IAP embarga construção de loteamento
Michele Muller
De Curitiba
A empresa Élio Winter S/A, responsável pelo loteamento de uma área de 325 mil metros quadrados, entre os Parques Tingui e Tanguá, em Curitiba, foi autuada ontem pelo Instituto Ambiental do Paraná (IAP). O órgão enviou uma equipe ao local, para verificar se houve corte ilegal de vegetação, depois de publicada na Folha uma denúncia feita por Nivaldo Rocha Loures Ramos, militante do Partido Verde (PV). A obra está embargada até que seja regularizado o projeto de recuperação ambiental.
Segundo o diretor de controle de recursos ambientais do IAP, Mário Sérgio Rasera, uma área de seis hectares (60 mil metros quadrados) de preservação permanente foi desmatada, sem a autorização do Instituto Brasileiro de Meio Ambiente e Recursos Naturais Renováveis (Ibama).
A empresa tinha licenciamento para fazer o loteamento e havia sido autorizada a fazer corte de vegetação em uma extensão limitada pelo Ibama.
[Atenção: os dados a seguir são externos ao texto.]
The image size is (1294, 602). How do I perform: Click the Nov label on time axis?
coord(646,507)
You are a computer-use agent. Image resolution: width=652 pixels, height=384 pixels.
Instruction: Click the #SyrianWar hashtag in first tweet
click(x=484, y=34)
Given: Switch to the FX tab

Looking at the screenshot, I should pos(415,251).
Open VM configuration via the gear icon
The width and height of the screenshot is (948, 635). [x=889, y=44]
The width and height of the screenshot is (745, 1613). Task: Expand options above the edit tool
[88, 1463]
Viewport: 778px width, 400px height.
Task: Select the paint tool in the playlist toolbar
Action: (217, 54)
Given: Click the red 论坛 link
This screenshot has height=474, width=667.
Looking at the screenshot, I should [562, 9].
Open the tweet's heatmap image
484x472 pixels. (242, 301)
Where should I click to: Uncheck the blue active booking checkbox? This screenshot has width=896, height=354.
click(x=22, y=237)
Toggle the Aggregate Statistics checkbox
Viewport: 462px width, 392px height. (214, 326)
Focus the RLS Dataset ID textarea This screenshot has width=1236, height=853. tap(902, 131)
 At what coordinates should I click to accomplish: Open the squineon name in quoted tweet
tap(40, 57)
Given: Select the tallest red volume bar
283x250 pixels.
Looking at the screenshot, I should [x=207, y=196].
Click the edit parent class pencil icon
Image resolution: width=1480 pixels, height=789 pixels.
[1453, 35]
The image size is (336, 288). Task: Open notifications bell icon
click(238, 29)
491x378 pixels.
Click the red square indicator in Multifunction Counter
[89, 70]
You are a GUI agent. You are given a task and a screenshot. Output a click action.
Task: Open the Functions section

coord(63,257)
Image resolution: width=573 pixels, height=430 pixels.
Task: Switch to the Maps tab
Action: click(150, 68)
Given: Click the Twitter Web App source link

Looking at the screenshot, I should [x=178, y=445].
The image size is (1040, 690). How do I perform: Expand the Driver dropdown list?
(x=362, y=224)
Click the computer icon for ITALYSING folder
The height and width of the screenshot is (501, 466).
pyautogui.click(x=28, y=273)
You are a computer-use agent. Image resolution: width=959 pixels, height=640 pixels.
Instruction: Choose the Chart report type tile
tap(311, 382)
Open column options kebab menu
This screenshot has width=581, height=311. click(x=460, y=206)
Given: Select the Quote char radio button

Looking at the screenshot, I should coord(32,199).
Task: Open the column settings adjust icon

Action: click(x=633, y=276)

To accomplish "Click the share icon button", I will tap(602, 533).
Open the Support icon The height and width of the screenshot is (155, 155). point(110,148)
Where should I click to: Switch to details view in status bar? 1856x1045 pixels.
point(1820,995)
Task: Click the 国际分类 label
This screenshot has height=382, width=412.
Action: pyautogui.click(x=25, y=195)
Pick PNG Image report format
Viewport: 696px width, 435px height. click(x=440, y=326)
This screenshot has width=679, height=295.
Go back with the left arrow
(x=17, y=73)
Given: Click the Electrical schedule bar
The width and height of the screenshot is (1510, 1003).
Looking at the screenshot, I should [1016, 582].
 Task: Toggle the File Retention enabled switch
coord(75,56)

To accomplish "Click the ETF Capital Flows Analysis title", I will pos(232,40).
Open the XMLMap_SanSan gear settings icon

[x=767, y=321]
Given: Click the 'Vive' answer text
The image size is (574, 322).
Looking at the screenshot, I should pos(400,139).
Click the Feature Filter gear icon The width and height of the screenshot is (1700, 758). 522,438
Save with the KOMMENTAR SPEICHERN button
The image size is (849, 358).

Uma das áreas que deveriam ser prevervadas eram 30 metros de fundo de vale, onde a vegetação é nativa e, por lei, não pode ser derrubada.
Rasera conta, ainda, que houve assoreamento em um córrego, ou seja, foi jogada uma quantidade muito grande de terra no rio, o que pode interromper o curso hídrico. Por causa deste problema, a Élio Winter S/A recebeu uma multa de R$ 15 mil. Pelo corte ilegal de árvores, foi multada em R$ 22,8 mil.
Vamos recorrer. Garanto que não desmatamos o trecho que não estava autorizado. Alguma máquina pode, eventualmente, ter ultrapassado a área cujo corte de vegetação era autorizado. Mas isso não chegaria a 0,6 hectares, defende-se o dono da empresa, Élio Winter. Segundo ele, a lei federal prevê a preservação de apenas 15 metros das margens de rio em área urbana. Mesmo assim, tivemos licença do IAP para preservar os 30 metros. Essa extensão foi respeitada, mas mesmo que não tivesse sido, eu ainda estaria dentro da lei, diz.